• **SUPPLIED MATERIAL**:
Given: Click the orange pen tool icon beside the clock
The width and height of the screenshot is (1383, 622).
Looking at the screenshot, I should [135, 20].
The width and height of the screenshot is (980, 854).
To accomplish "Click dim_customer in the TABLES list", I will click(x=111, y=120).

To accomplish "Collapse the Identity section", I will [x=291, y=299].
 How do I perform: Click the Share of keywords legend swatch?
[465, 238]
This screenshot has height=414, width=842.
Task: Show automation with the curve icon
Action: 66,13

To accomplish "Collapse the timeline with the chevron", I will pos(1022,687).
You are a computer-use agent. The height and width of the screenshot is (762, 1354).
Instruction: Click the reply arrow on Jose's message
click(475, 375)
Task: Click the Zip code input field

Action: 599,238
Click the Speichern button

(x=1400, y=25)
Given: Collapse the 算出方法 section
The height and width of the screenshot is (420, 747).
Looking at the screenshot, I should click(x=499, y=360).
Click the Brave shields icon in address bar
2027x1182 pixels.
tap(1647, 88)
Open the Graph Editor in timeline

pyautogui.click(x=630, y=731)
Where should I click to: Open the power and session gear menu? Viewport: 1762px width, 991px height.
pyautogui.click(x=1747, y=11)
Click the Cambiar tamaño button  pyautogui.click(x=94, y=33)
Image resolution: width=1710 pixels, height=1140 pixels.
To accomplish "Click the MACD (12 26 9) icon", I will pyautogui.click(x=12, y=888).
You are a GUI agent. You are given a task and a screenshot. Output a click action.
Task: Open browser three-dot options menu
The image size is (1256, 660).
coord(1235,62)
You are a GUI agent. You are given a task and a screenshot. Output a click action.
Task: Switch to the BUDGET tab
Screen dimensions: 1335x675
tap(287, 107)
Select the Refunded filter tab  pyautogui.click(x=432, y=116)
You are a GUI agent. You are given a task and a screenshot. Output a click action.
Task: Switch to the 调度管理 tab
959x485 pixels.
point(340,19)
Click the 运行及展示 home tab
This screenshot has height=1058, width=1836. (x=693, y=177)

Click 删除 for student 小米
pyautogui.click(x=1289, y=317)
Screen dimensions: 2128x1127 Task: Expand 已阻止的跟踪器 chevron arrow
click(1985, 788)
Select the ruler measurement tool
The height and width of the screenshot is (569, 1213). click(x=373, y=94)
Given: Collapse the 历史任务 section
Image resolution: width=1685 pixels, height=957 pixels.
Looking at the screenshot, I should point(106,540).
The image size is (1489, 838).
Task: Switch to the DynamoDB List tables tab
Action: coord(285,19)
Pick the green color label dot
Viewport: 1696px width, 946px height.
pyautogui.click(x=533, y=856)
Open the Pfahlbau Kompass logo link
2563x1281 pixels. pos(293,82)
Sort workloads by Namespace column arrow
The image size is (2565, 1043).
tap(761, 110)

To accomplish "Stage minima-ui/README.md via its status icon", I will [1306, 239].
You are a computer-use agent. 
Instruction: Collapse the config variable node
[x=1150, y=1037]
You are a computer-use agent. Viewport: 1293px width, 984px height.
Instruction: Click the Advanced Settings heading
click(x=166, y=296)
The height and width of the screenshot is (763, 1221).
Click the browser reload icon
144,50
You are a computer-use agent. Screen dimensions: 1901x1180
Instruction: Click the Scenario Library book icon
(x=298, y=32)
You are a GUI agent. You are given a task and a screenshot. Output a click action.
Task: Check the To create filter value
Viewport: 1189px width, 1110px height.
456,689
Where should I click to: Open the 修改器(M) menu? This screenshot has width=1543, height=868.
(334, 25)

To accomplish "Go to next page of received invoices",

• **WORK INSTRUCTIONS**: Find each line of the data above that holds the word "will", then copy it.

• **SOLUTION FOR THIS TASK**:
To accomplish "Click dim_customer in the TABLES list", I will click(x=111, y=120).
To accomplish "Collapse the Identity section", I will [x=291, y=299].
To accomplish "Collapse the timeline with the chevron", I will pos(1022,687).
To accomplish "Click the MACD (12 26 9) icon", I will pyautogui.click(x=12, y=888).
To accomplish "Stage minima-ui/README.md via its status icon", I will [1306, 239].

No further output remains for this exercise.